Entre as 91 mulheres interceptadas pela polícia por casos semelhantes, estas são as duas primeiras a ter de pagar uma multa de 150 euros. A divulgação da sentença nesta quinta-feira em Meaux foi seguida atentamente não só pela população francesa mas por toda a Europa.
Amas e Drider estão a ponderar pedir recurso ao Tribunal Europeu de Direitos Humanos. Porém, primeiro terão de esgotar os recursos em França - o que pode levar bastante tempo - até poderem expor o caso em Estrasburgo. Hind Amas é uma mãe divorciada de 32 anos, e foi condenada a pagar a multa juntamente com a sua colega de campanha e mãe de três filhos, Kenza Drider. Amas tornou-se num símbolo para milhares de mulheres na França que defendem que o uso do niqab é uma escolha pessoal e um direito consagrado pela lei europeia.

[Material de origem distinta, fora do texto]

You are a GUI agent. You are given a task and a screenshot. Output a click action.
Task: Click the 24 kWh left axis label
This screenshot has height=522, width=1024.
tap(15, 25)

Os pais de Amas não são muçulmanos rígidos e foi sua a decisão de colocar o véu integral pela primeira vez há seis anos, na condição de mulher solteira formada e culta. A jovem mulher afirma que já usou mini-saias e que gostava de ir a festas até ter redescoberto a sua fé.
Segundo alguns grupos islâmicos, desde a entrada em vigor da proibição, em Abril, várias mulheres foram assediadas verbal e fisicamente por homens.

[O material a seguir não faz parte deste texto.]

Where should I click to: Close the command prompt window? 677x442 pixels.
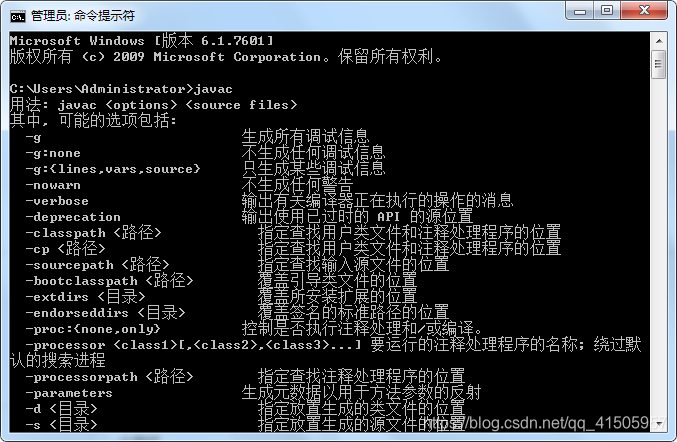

Bélgica, Itália, Dinamarca, Aústria, Holanda e Suíça são os países que já implementaram ou tencionam implementar uma legislação semelhante. As excepções à lei da proibição do encobrimento do rosto incluem os capacetes das motas, máscaras faciais por razões de saúde, encobrimento por actividades profissionais ou desportivas, óculos de sol, chapéus e quaisquer acessórios que não ocultem totalmente a cara, e máscaras usadas em “actividades tradicionais”, como desfiles ou procissões religiosas.
Entretanto, Kenza Drider, 32 anos, marroquina, anunciou esta manhã que se apresentará às eleições presidienciais como candidata da associação "Não Toques na minha Constituição" ("Touche Pas à ma Constituition"), uma organização não-governamental que se diz laica mas que tem lutado durante meses contra a lei que proíbe o niqab. "O seu propósito é defender os direitos de todas as mulheres, usem o véu ou não", explicou na segunda-feira o advogado Rachid Nekkaz, porta-voz da associação, que na altura não quis revelar a identidade da candidata. Drider irá apresentar "um programa com 100 propostas", uma delas será a abolição da lei sobre a burqa e o niqab, adiantou ainda Nekkaz.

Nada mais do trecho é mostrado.